▶ TEXT TO READ
▼
In a previous article, Jeremiah explained the impact Niantic’s Pokémon Go had on our new platform. I’m going to give you a high level overview of that platform and talk about why we built it. In future articles, various members of the Apteligent Platform Team will pick up the narrative, presenting each subsystem, digging into the technology that makes it work. We’ll let you know about the problems we encountered, how we solved (or avoided) them, and explain the rough warty bits left over as well as our plans to address them.

Before I present our new platform, I’ll spend a bit of time describing the system it replaced. It’s easy to denigrate that which came before but I’ll try to be fair.  So let’s turn the clocks back and look at the Apteligent platform of 2015.

Any excuse, really

Or, rather, the collection of independent systems that, when combined, provided the full Apteligent service. You see, we had grown really good at building the same thing again and again. Similar to a factory line, we would stamp out each feature, built from the ground up, tuned to solve a specific business problem. Crash reporting? Yep. Here it is, collection tier, processing, storage, API, UI. Done. Userflows? No problem. Collection tier, processing, storage, API, UI, done. Network insights? You get the idea. Each system’s data processing pipeline looks the same from the 10,000 foot architectural view but drop down a bit and each component is strikingly different. The language is different. The implementation is different, testing is different, configuration is different and so deployment and monitoring are also different. No way to run a railroad.

Yeah, they all look the same from here but what’s in ‘em?
▲
▶ EXERCISE TASKS
a) In the article about the Apteligent platform, which game's impact on the new platform did Jeremiah explain in a previous article?
b) From the article about the Apteligent platform, write out the passage starting with "Before I present" and going on through "platform of 2015.".
c) Extend the article about the Apteligent platform, picking up after its last sentence.

▶ COLLECTED MATERIAL
▼
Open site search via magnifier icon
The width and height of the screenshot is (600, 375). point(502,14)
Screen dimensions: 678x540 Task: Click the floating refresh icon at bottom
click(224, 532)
▲
▶ RESPONSES FOR EACH TASK
a) Niantic's Pokémon Go.

b)
Before I present our new platform, I’ll spend a bit of time describing the system it replaced. It’s easy to denigrate that which came before but I’ll try to be fair.  So let’s turn the clocks back and look at the Apteligent platform of 2015.

c)
Another problem with this approach is consolidation of data. At Apteligent, we collect an astonishing amount of the stuff and our service needs to be up 24×7. Say what you like about the old system, it was damn good at it, coping with over 30,000 requests every second. Unfortunately, with all of its discrete systems, it was extremely difficult to cross reference that data in a consistent fashion, forcing us to build even more complicated extraction and consolidation infrastructure. We used the results to generate a lot of interesting reports on mobile trends and events, but it just took too much time and effort to build something new. We’d often speculate about the data we collected but putting those ideas to the test was prohibitive. So unless we were really really hot on it, or had trouble sleeping over the course of a few nights, or happened to have the house to ourselves over the weekend because the Significant Other was away visiting family, these ideas were all too often put in cold storage. We actually had a special freezer in the office upon which we could gaze sadly and think of these friends in stasis.

The Holder of Frozen Dreams

The last major problem with our previous platform was one very close to our VP of Finance’s heart: cost. The platform was growing far too expensive for the utility we were receiving from it and the future leveragability it provided.

Time, then, for a change. We have our top level requirements: we needed a unifying system that was capable of replicating the functionality we had at the time, allowed us to view all of our data and let the Data Science team have its wicked whimsical way with it, and it had to be cheaper than the existing requirement. A familiar refrain. Better, stronger, faster. And cheaper. Easy, right?

6 million bucks for this!? Where do I sign up? Do I get a red tracksuit?

A Minor Diversion: Lambda

As part of the research into one of our standalone systems, Userflows, we’d done a spot of digging into Metamarket’s Druid. Though a nice system, we ultimately deemed it too costly at the time for the functionality we needed. But it did introduce us to the Lambda architectural pattern and that was a Good Thing and gave us Inspiration; our new Lumos data platform is based on that.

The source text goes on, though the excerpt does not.